Friday, September 11, 2009

Don't Read This.

Here's a story that I wrote for Athens, Ohio, publication Backdrop Magazine. It hasn't been published yet because of difficulties with the website, so I thought I'd go ahead and post it on here before it gets too dated. Here it is and be sure to check out www.backdropmag.com for everything that's great about this world. Fa sho.

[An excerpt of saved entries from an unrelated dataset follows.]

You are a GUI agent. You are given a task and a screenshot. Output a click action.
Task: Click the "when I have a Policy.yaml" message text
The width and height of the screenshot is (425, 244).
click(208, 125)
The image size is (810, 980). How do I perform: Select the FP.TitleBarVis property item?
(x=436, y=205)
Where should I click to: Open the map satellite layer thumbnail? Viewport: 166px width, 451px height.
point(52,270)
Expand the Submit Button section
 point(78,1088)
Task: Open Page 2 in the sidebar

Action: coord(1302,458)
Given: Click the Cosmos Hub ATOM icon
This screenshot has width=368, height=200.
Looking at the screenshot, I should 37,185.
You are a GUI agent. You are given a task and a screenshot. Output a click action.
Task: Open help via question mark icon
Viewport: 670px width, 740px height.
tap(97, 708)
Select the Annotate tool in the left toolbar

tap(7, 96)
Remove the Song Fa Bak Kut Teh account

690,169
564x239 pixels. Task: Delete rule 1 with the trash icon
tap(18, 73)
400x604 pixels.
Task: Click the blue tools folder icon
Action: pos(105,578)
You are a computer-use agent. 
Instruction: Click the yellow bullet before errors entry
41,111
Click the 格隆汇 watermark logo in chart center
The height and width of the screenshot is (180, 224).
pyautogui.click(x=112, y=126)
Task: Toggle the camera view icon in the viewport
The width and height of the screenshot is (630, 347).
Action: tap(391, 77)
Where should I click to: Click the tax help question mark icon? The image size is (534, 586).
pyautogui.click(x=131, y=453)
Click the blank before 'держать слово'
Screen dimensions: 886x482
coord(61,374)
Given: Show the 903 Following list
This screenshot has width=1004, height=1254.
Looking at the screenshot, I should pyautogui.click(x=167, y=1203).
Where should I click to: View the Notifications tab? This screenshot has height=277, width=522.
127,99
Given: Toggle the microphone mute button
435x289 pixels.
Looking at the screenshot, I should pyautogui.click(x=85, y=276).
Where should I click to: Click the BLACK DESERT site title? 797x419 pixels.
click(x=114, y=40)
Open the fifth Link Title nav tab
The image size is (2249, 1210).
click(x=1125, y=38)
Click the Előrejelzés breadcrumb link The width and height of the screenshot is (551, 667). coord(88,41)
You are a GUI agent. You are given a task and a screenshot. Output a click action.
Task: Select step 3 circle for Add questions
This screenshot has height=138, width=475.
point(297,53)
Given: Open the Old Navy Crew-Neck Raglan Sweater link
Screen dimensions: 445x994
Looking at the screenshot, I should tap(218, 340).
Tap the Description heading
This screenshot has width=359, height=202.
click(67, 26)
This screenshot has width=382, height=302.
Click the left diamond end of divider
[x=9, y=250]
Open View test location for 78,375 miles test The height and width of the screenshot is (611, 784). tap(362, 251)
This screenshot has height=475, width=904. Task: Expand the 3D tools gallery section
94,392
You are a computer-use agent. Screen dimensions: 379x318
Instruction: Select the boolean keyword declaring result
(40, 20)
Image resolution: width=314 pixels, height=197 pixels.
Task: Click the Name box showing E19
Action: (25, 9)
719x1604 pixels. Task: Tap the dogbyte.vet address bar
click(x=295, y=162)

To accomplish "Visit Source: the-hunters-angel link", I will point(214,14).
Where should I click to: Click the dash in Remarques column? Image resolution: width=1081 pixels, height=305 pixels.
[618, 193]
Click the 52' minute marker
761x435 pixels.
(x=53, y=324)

What Not To Do As A Freshman


-Don’t Forget To Check Your Bobcat Email Every Morning

   This little form of intra-campus communication comes in handy. I finally learned to check my email last year after I walked all the way from east green to Porter Hall to find out that my class was cancelled. And oh yeah, it was -10 degrees out with eight inches of snow on the ground. At 9 am. Don’t be a dummy. Check and respeck.

 

-Don’t Miss Slice Night

   Courtside, Wednesday nights, $0.50 per slice of cheese pizza ($0.75 per slice of pepperoni). It’s great.

 

-Don’t Walk In A Big Group Your First Weekend

   If you want to have any chance at getting into a house party your first night(s), keep the herd back in the dorm where it belongs and go out in small groups. Once your packs have successfully located and entered a party THEN reconvene. Actually, apply this rule to the entire year.

 

-Don’t Forget About That Red Brick Road…

   Here are a few fun facts about Ohio University:

1.) Ohio University was the first university founded in what was formerly called the Northwest Territories in 1804. It was the first recognized institution to be built in Appalachia, making its campus both hilly and scenic (that fall foliage really makes me melt).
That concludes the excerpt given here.